╔══

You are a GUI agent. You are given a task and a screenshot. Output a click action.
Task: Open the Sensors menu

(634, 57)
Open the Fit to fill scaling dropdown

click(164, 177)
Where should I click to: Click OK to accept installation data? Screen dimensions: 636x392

╚══
╔══

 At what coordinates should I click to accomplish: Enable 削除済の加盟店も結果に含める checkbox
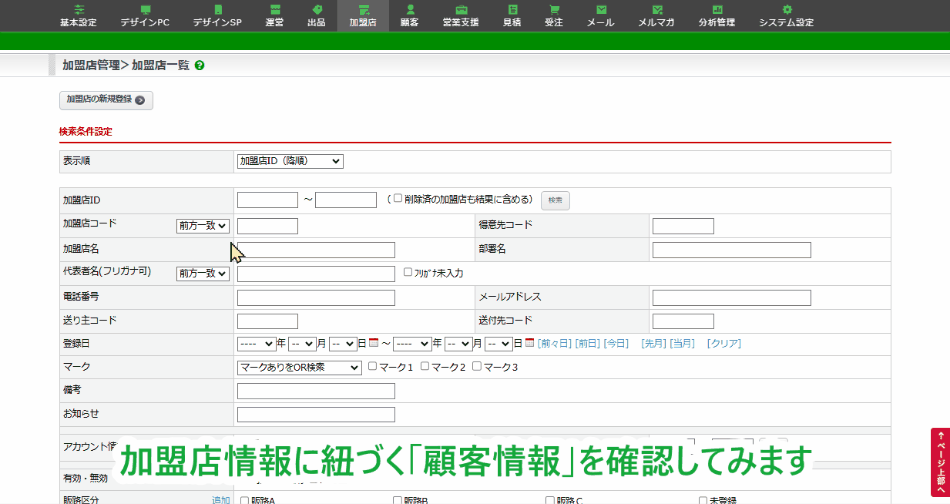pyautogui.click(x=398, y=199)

╚══

* [Assignment]
Out of the data above, transcribe exactly and only the lines starting with the line that has "You are a GUI" and going on through the line that has "Where should I", both included.

* [Task response]
You are a GUI agent. You are given a task and a screenshot. Output a click action.
Task: Open the Sensors menu

(634, 57)
Open the Fit to fill scaling dropdown

click(164, 177)
Where should I click to: Click OK to accept installation data? Screen dimensions: 636x392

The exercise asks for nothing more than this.